#### Kutipan Sumber:

——————————

Saturday, December 29, 2007

Memburu Akar Musik Indonesia ke Pasar Loak

Oleh : Amir Sodikin
Ini kisah salah satu personel grup Konser Rakyat Leo Kristi, Ote Abadi (46). Walau sudah kenyang asam garam permusikan, dia tetap terus mencari dan kembali menggali akar musik Indonesia. Semua itu dilakukannya bukan di tempat nyaman, tetapi justru di pasar loak Jembatan Item.
Hari itu, Kamis (1/3), cuaca tidak mendukung untuk jalan-jalan keliling pinggiran kota: hujan penyebabnya. Tak apalah. Gerimis kali ini sudah dianggap biasa, tak berarti sama sekali bagi para pedagang pasar loak Jembatan Item, Jatinegara, Jakarta Timur. Ekonomi harus menggeliat.

——————————

#### Yang Diminta:
Bisakah Anda mengembalikan tanpa perubahan bagian artikel tentang pasar loak Jembatan Item, dimulai dengan "Oleh : Amir" dan berlanjut hingga "loak Jembatan Item."?

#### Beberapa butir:

——————————

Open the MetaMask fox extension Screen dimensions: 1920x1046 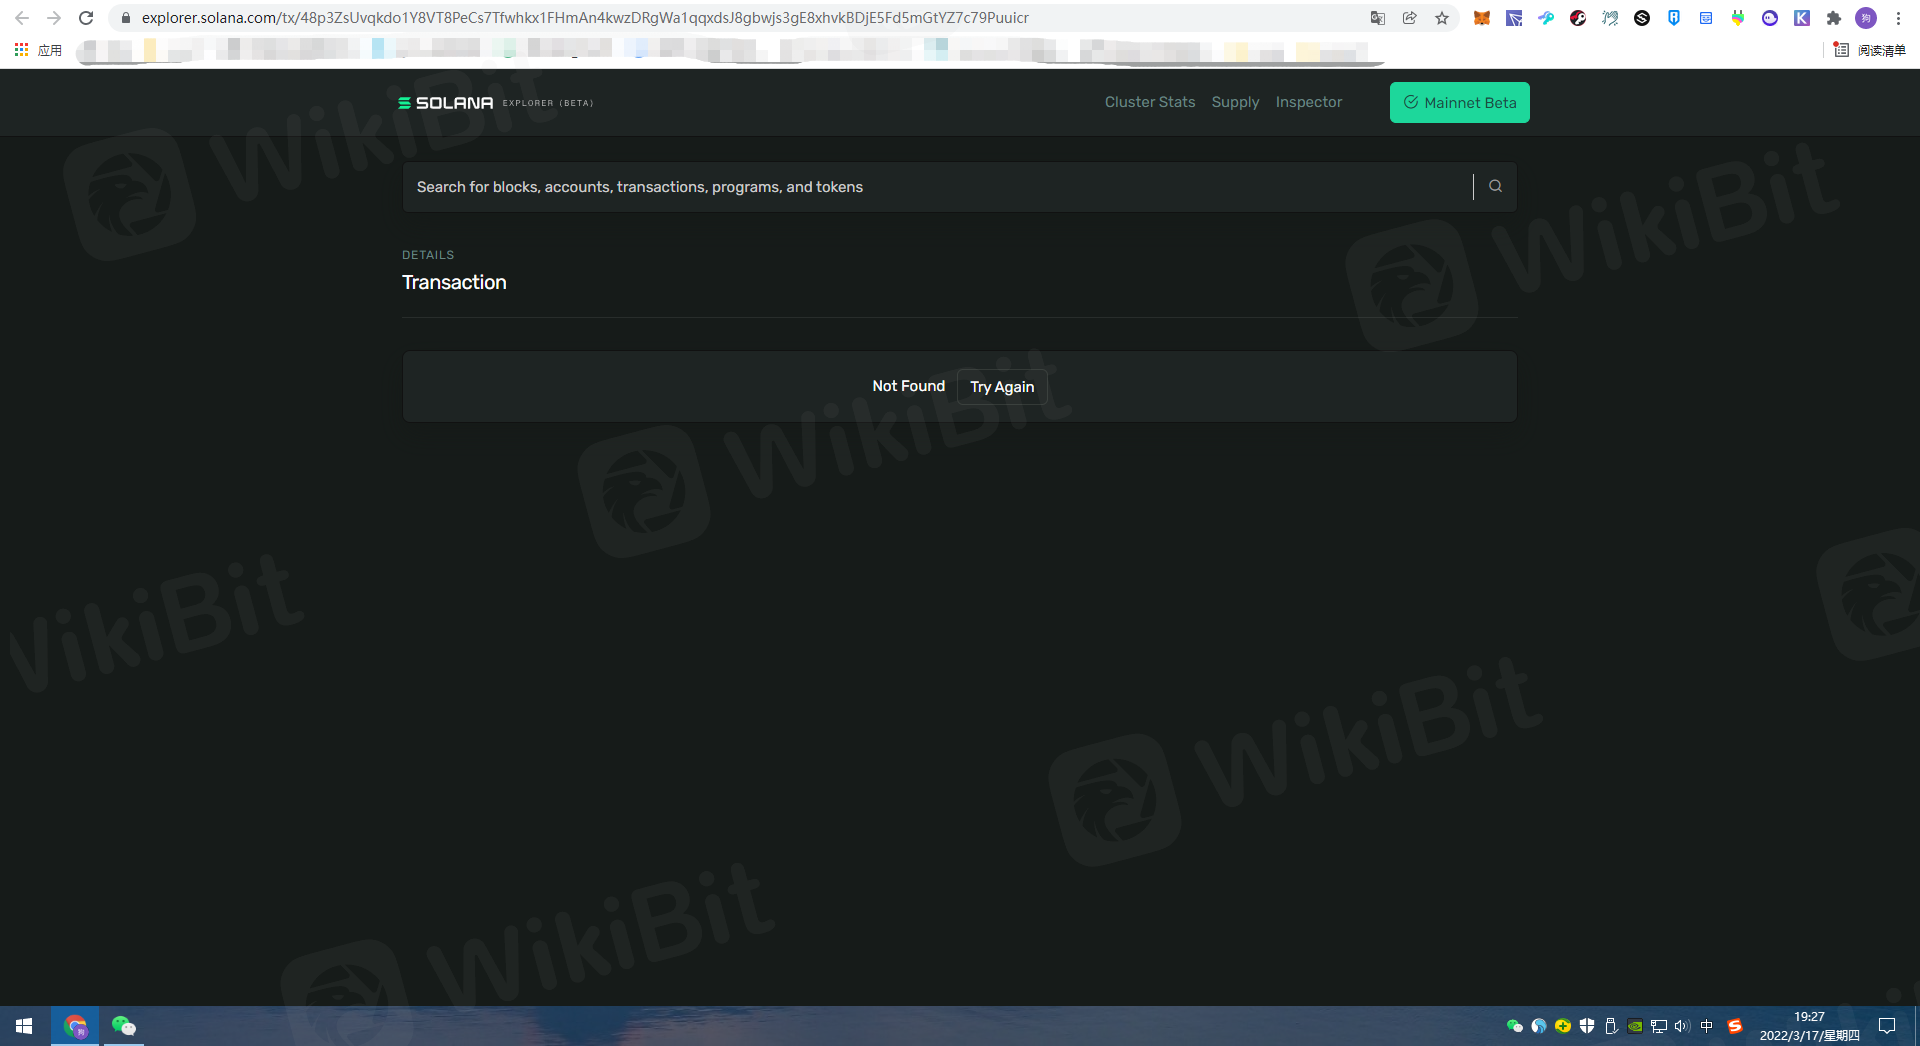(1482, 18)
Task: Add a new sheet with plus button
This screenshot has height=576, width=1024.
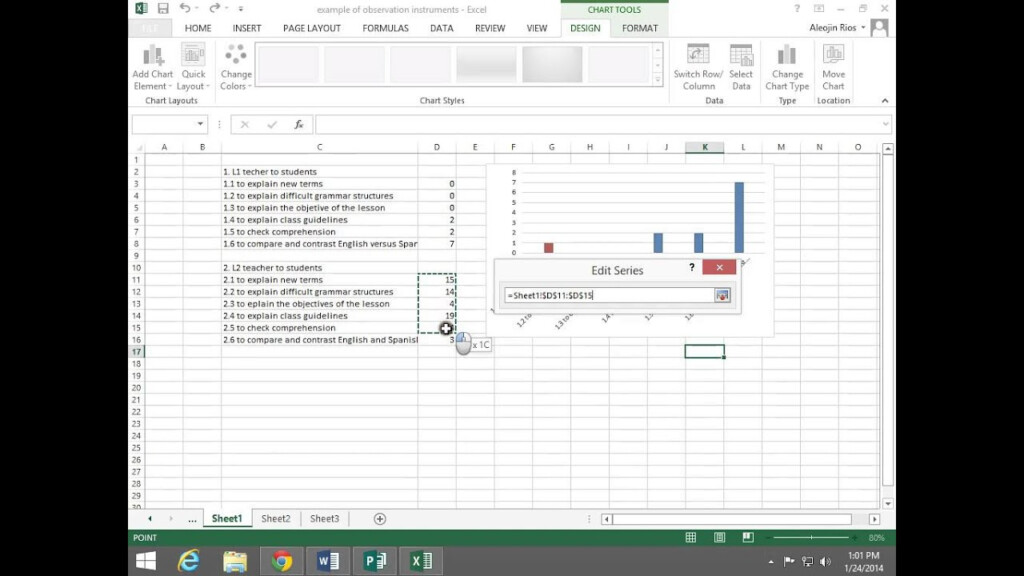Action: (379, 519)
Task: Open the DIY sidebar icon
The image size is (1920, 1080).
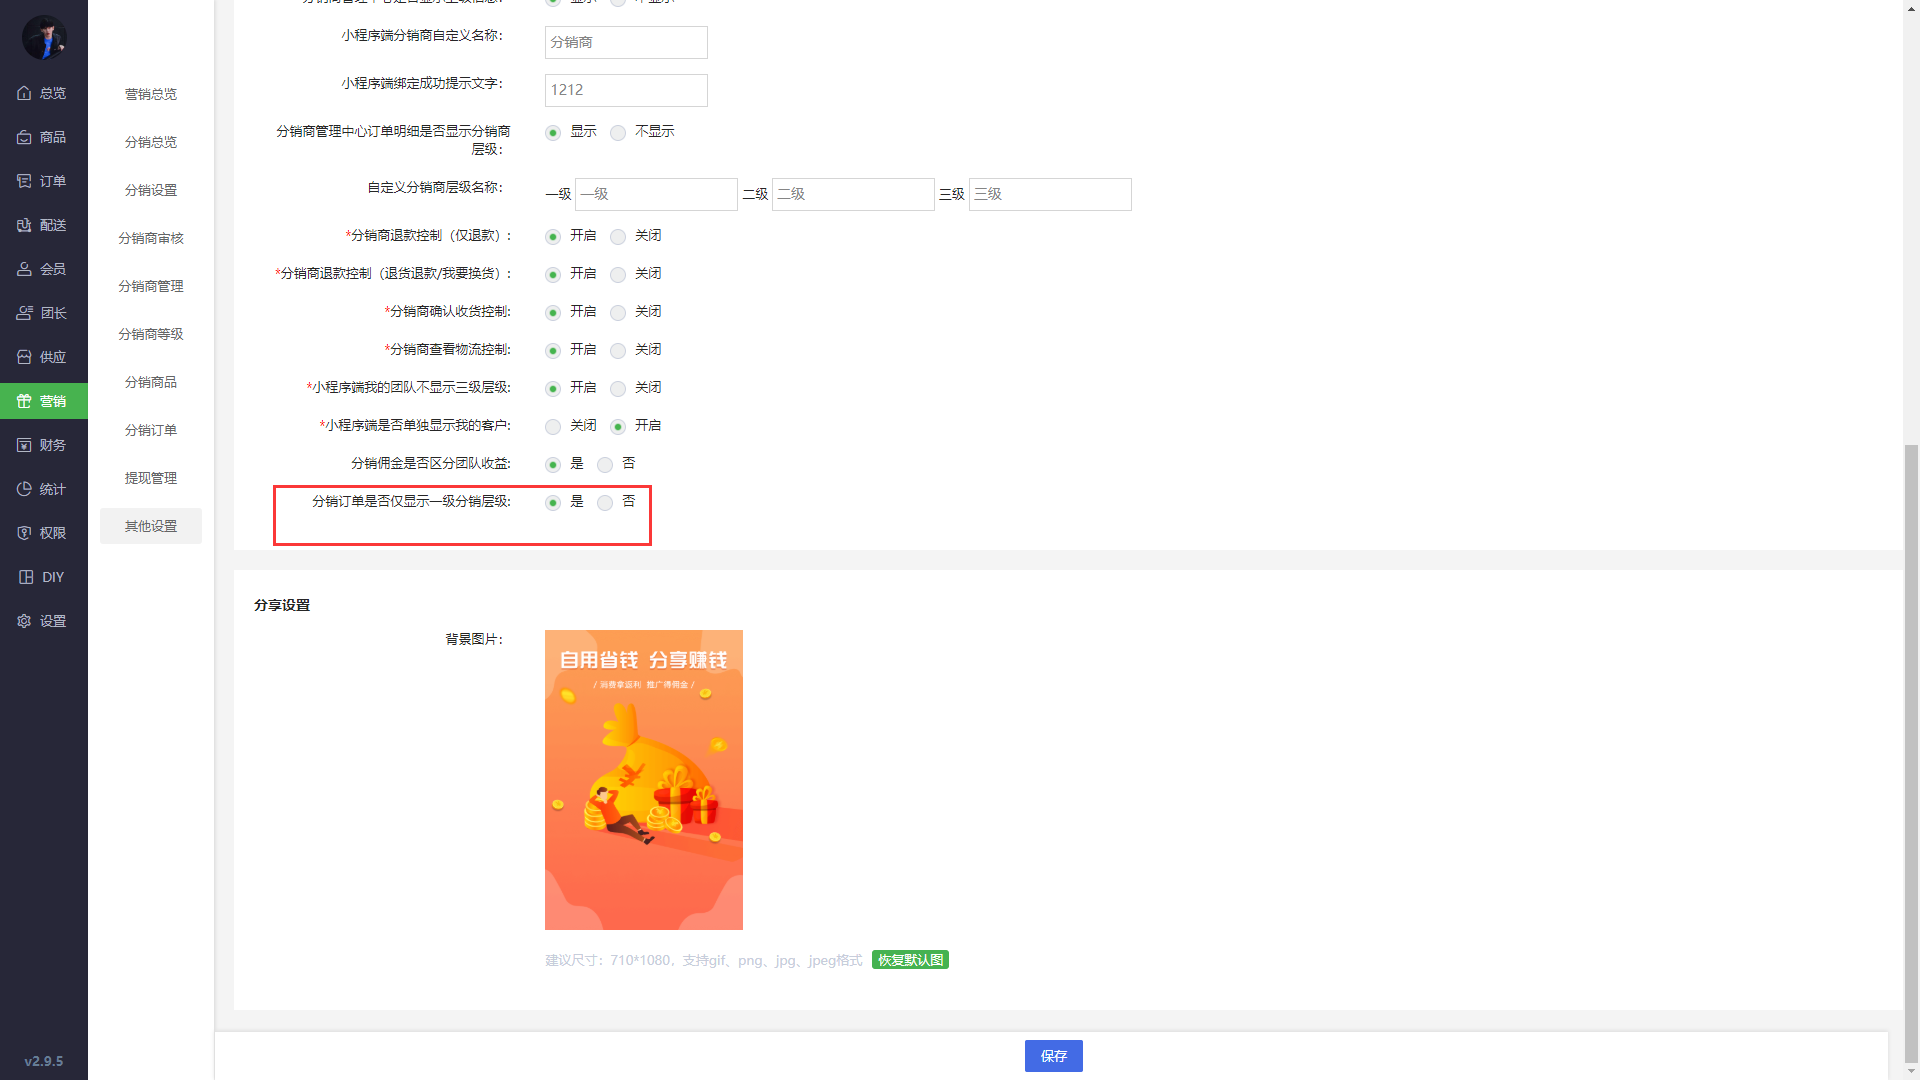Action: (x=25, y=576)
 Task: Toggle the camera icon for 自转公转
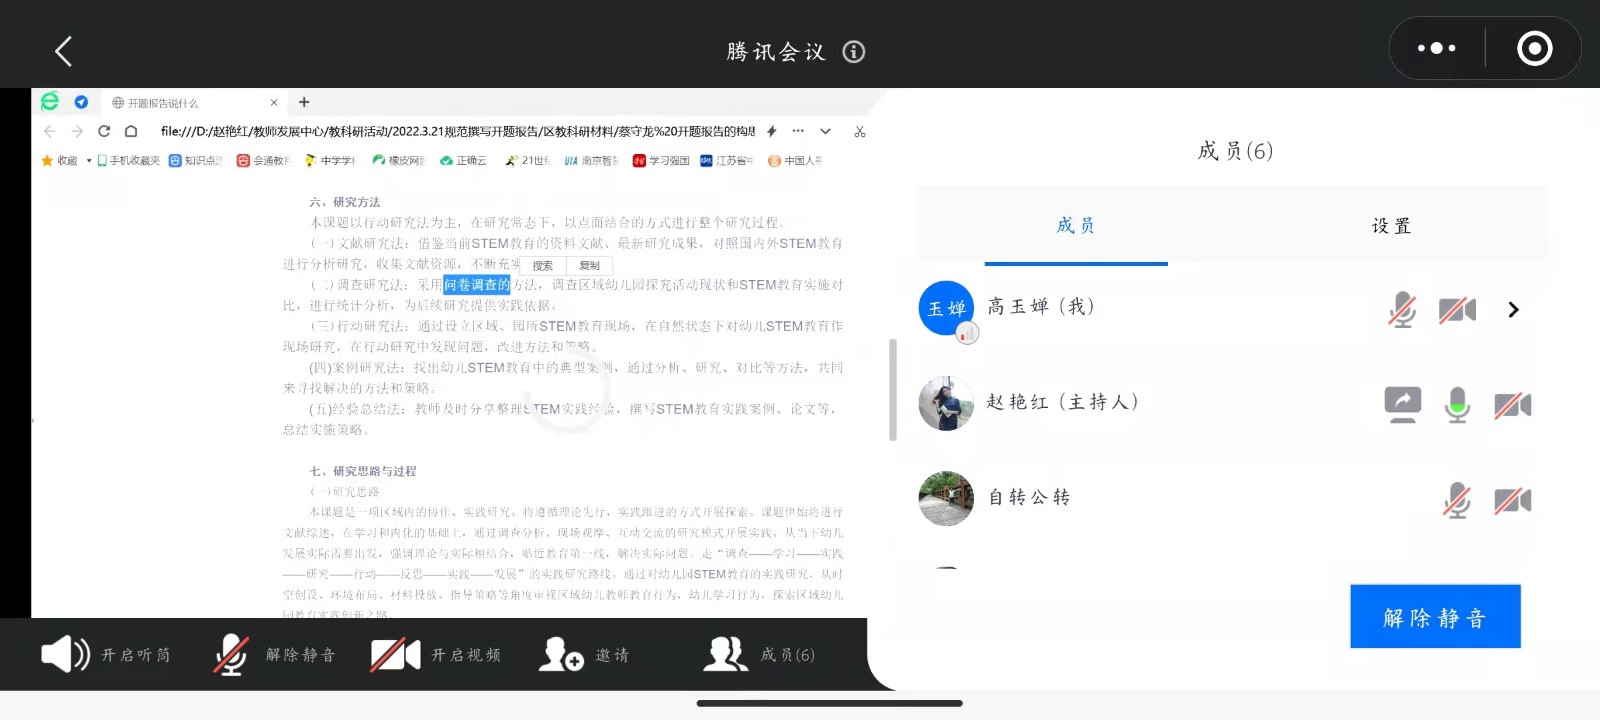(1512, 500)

——————————

#### Jawaban Latihan:
Oleh : Amir Sodikin
Ini kisah salah satu personel grup Konser Rakyat Leo Kristi, Ote Abadi (46). Walau sudah kenyang asam garam permusikan, dia tetap terus mencari dan kembali menggali akar musik Indonesia. Semua itu dilakukannya bukan di tempat nyaman, tetapi justru di pasar loak Jembatan Item.